Jason read has written a very interesting commentary on Benjamin Noys‘s book The Persistence of the Negative. It makes me all the more eager to read it–if only it weren’t so damn expensive–even though (or perhaps especially because) my tendency, like Read’s, is towards what we might call the philosophy of affirmation.
But in Read’s words, Noys “is not interested in positing an ontology of negativity against the ontologies of affirmation. Negativity is a practice, not a principle, a destruction of existing positivities.” And here I sense I agree with Noys. I’m likewise far from convinced by (say) Negri’s unremitting championing of the multitude. As I point out in Posthegemony, we still need to be able to distinguish between good multitudes and bad, and to be able to discern when the multitude turns bad.
Or to put this another way: a philosophy of affirmation does not for all that have to be unrelentingly affirmative. Not everything is to be affirmed.
I agree also that the problem with Latour (and, I would add, Delanda) is that they present something of a mirror image of Negrian affirmation, in which it is rather contemporary capitalist relations (instead of the coming Communist utopia) which is relentlessly affirmed.
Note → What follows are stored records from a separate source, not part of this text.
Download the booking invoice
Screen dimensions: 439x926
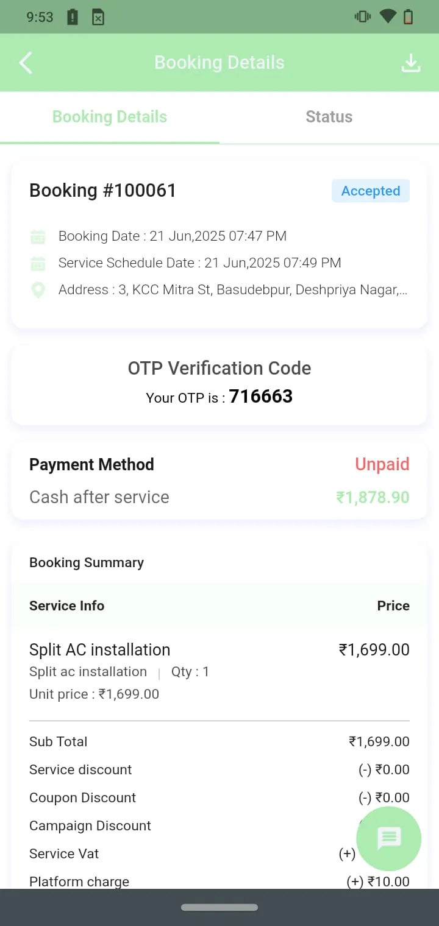click(411, 63)
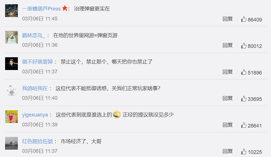Reply to 羁林恋鸟_'s comment
Image resolution: width=271 pixels, height=157 pixels.
pos(228,45)
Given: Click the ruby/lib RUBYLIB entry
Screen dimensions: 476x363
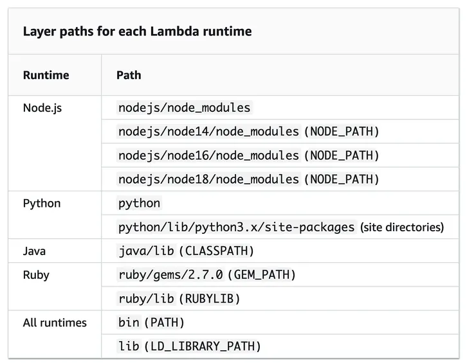Looking at the screenshot, I should pyautogui.click(x=179, y=299).
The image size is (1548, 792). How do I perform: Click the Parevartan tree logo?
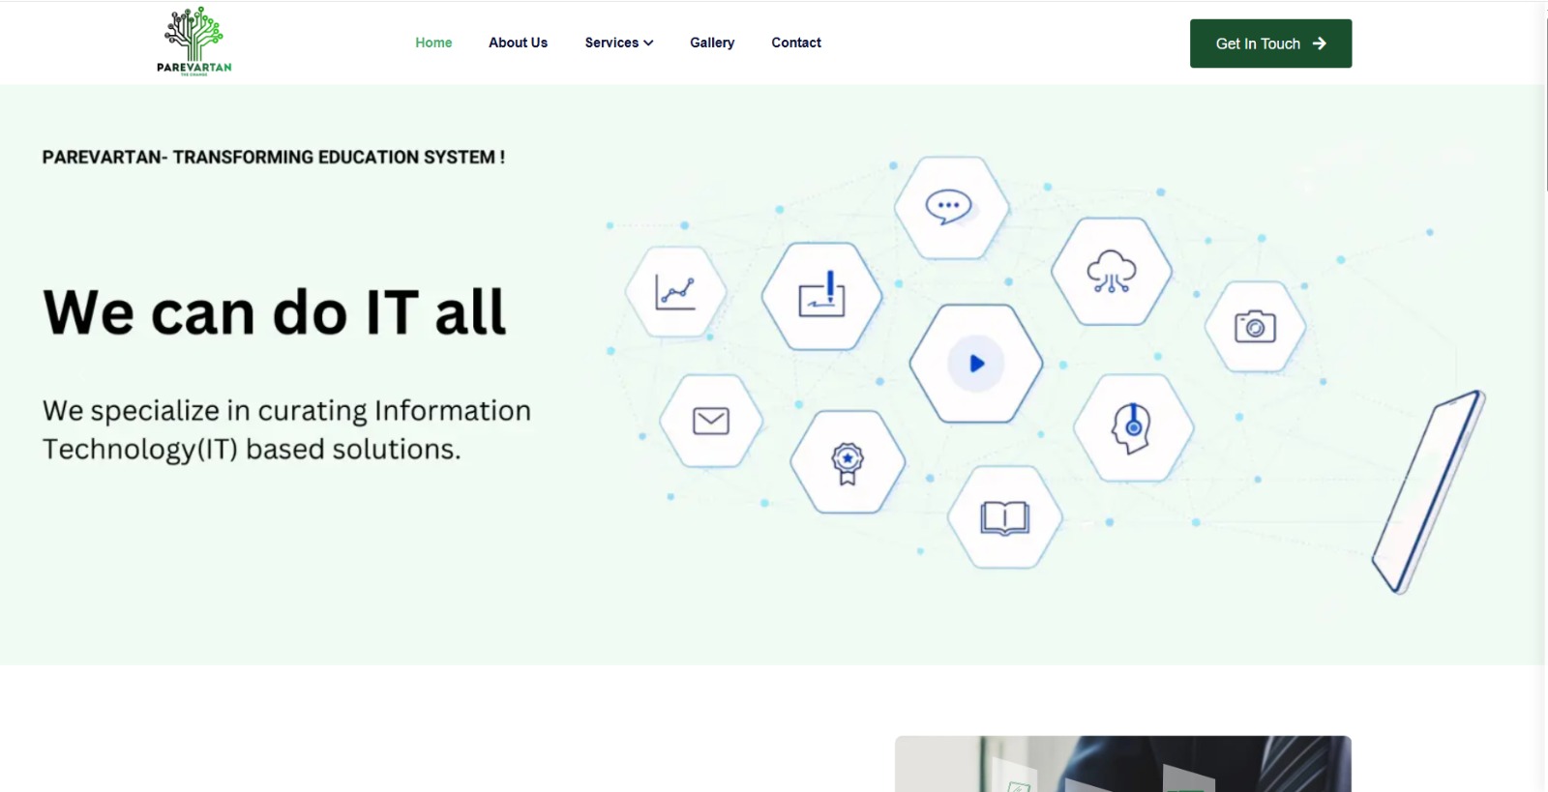(194, 42)
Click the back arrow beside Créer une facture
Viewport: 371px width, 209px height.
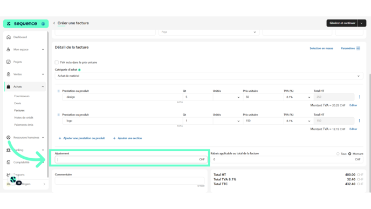pos(54,23)
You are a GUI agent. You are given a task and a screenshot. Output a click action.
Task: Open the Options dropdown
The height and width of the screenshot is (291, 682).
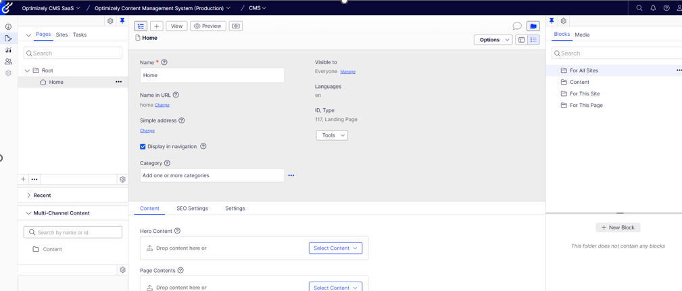[x=493, y=40]
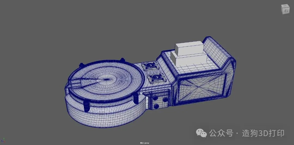Image resolution: width=294 pixels, height=145 pixels.
Task: Select the front-right bolt on lid rim
Action: click(x=136, y=98)
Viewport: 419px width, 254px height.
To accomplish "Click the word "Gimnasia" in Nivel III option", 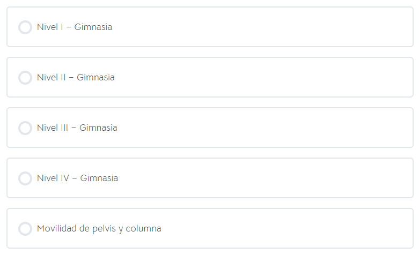I will [98, 128].
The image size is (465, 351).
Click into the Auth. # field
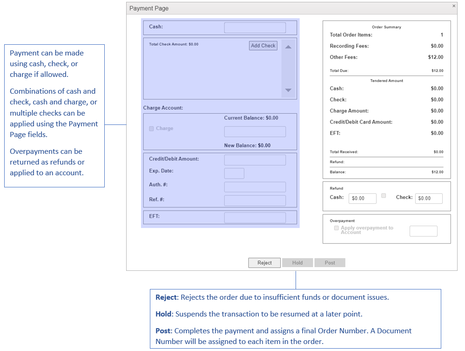click(255, 187)
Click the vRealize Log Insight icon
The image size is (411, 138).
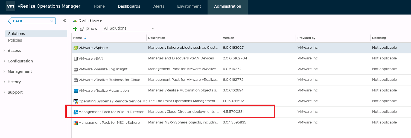pos(76,69)
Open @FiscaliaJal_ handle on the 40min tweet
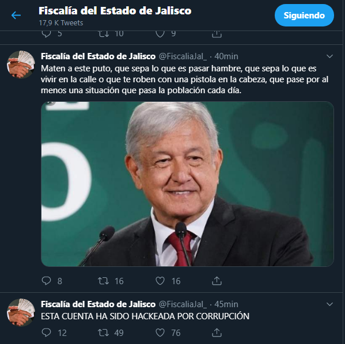 (x=183, y=56)
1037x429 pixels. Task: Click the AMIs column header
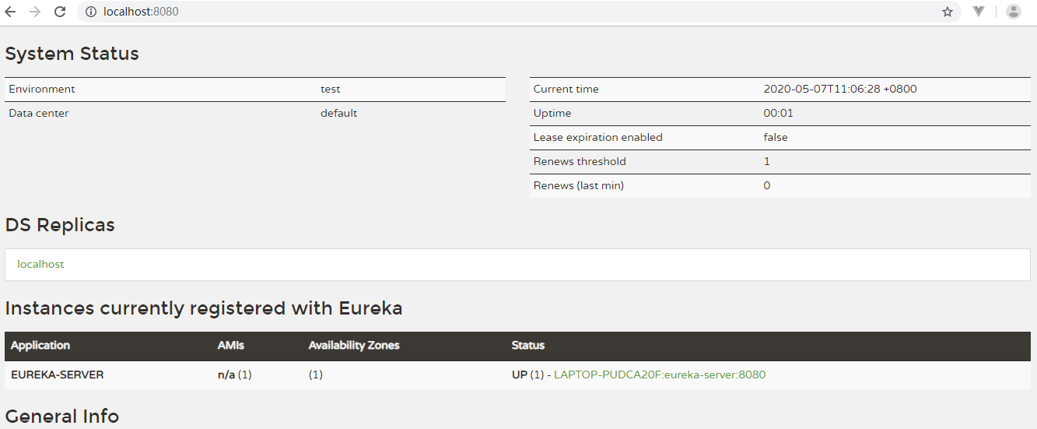point(231,346)
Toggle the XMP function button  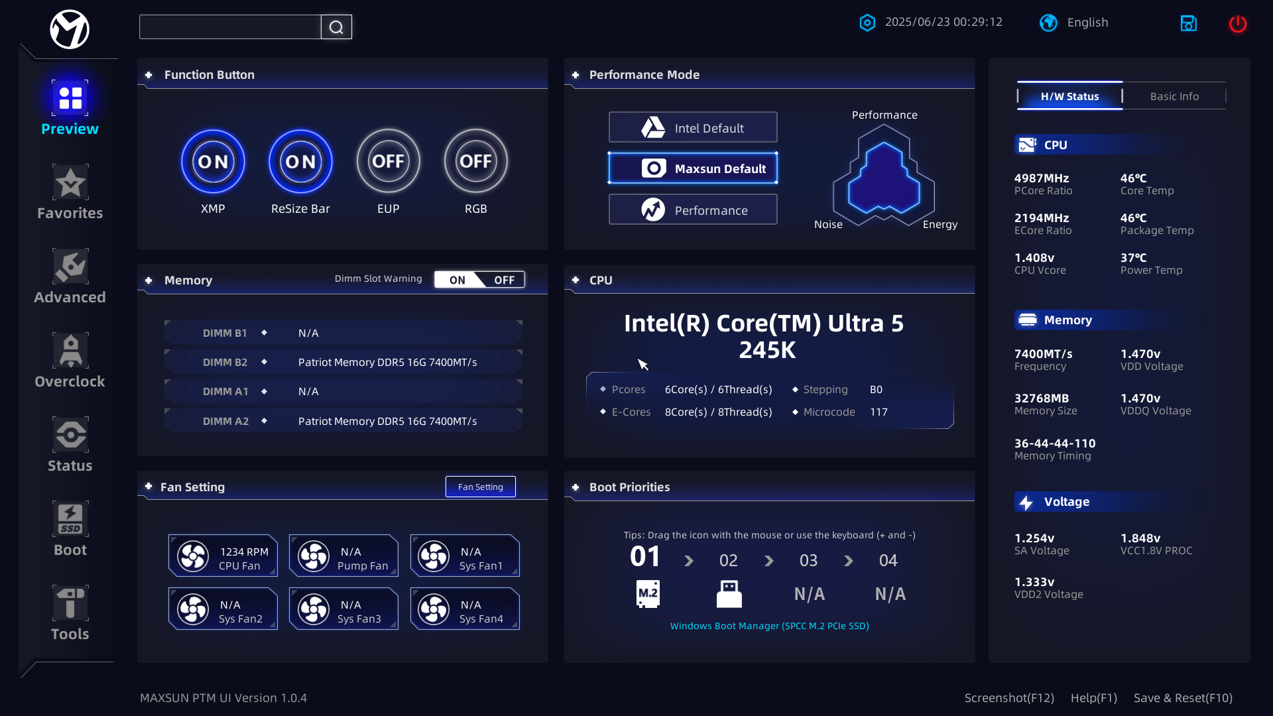(x=213, y=161)
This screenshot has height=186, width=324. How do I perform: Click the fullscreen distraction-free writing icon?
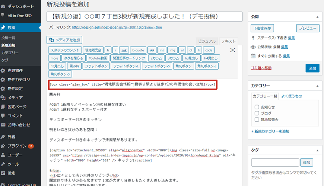pyautogui.click(x=233, y=50)
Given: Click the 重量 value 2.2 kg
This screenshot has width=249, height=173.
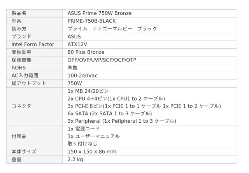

Where Negri claims that “What ought to be, is,” Latour and Delanda simply affirm that “What is, is what ought to be.” Either way, critique is discarded.
And I am happy to agree in principle with the notion of negativity as “an insistence on localizing thought and practices, resisting both an ontology of affirmation and an ontology of finitude.” Again, in large part, this is what I aim to show with the Latin American case studies in Posthegemony.